> _WHAT TO PRODUCE_: Write out the following lines verbatim, starting at the line that contains "You are a computer-use agent. The" and ending after the line that contains "should pyautogui.click(x=221, y=150).".

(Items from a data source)
:::::

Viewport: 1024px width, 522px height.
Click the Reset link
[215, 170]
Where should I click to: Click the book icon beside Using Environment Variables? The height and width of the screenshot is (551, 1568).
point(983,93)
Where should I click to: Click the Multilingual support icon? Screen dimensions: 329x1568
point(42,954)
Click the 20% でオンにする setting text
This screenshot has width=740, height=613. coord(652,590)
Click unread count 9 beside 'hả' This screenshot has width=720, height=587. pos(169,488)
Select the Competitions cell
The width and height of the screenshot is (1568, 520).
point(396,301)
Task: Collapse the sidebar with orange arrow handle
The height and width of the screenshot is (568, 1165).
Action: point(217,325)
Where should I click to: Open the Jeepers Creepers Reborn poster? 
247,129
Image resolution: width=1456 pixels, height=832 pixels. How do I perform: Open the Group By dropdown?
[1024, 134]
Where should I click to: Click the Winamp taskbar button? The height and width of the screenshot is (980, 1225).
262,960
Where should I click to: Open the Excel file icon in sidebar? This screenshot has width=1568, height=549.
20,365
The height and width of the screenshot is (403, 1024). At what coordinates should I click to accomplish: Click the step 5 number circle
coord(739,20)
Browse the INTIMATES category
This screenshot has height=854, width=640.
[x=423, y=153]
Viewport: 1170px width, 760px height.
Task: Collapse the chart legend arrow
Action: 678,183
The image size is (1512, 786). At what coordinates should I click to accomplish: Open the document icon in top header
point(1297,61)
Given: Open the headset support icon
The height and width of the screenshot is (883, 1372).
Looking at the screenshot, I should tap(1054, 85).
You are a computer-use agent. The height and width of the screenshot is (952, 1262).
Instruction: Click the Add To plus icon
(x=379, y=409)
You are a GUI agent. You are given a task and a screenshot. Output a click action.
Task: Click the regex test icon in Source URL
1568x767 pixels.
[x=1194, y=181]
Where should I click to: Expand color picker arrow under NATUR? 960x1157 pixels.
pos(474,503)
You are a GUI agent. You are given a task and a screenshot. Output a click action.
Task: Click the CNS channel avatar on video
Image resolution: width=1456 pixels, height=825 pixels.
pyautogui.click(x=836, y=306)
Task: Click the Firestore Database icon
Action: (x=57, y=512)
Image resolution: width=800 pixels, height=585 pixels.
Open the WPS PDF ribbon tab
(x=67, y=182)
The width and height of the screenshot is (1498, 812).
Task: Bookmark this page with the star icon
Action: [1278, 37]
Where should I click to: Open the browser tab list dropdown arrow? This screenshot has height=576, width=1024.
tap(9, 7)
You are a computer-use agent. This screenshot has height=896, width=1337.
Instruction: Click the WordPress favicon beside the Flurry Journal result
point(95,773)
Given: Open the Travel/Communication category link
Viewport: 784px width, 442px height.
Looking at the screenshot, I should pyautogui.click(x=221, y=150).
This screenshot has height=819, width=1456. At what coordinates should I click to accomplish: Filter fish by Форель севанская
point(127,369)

:::::

> _SOLUTION FOR THIS PROBLEM_:
You are a computer-use agent. The height and width of the screenshot is (952, 1262).
Instruction: Click the Add To plus icon
(x=379, y=409)
You are a GUI agent. You are given a task and a screenshot. Output a click action.
Task: Click the regex test icon in Source URL
1568x767 pixels.
[x=1194, y=181]
Where should I click to: Expand color picker arrow under NATUR? 960x1157 pixels.
pos(474,503)
You are a GUI agent. You are given a task and a screenshot. Output a click action.
Task: Click the CNS channel avatar on video
Image resolution: width=1456 pixels, height=825 pixels.
pyautogui.click(x=836, y=306)
Task: Click the Firestore Database icon
Action: (x=57, y=512)
Image resolution: width=800 pixels, height=585 pixels.
Open the WPS PDF ribbon tab
(x=67, y=182)
The width and height of the screenshot is (1498, 812).
Task: Bookmark this page with the star icon
Action: [1278, 37]
Where should I click to: Open the browser tab list dropdown arrow? This screenshot has height=576, width=1024.
tap(9, 7)
You are a computer-use agent. This screenshot has height=896, width=1337.
Instruction: Click the WordPress favicon beside the Flurry Journal result
point(95,773)
Given: Open the Travel/Communication category link
Viewport: 784px width, 442px height.
Looking at the screenshot, I should pyautogui.click(x=221, y=150).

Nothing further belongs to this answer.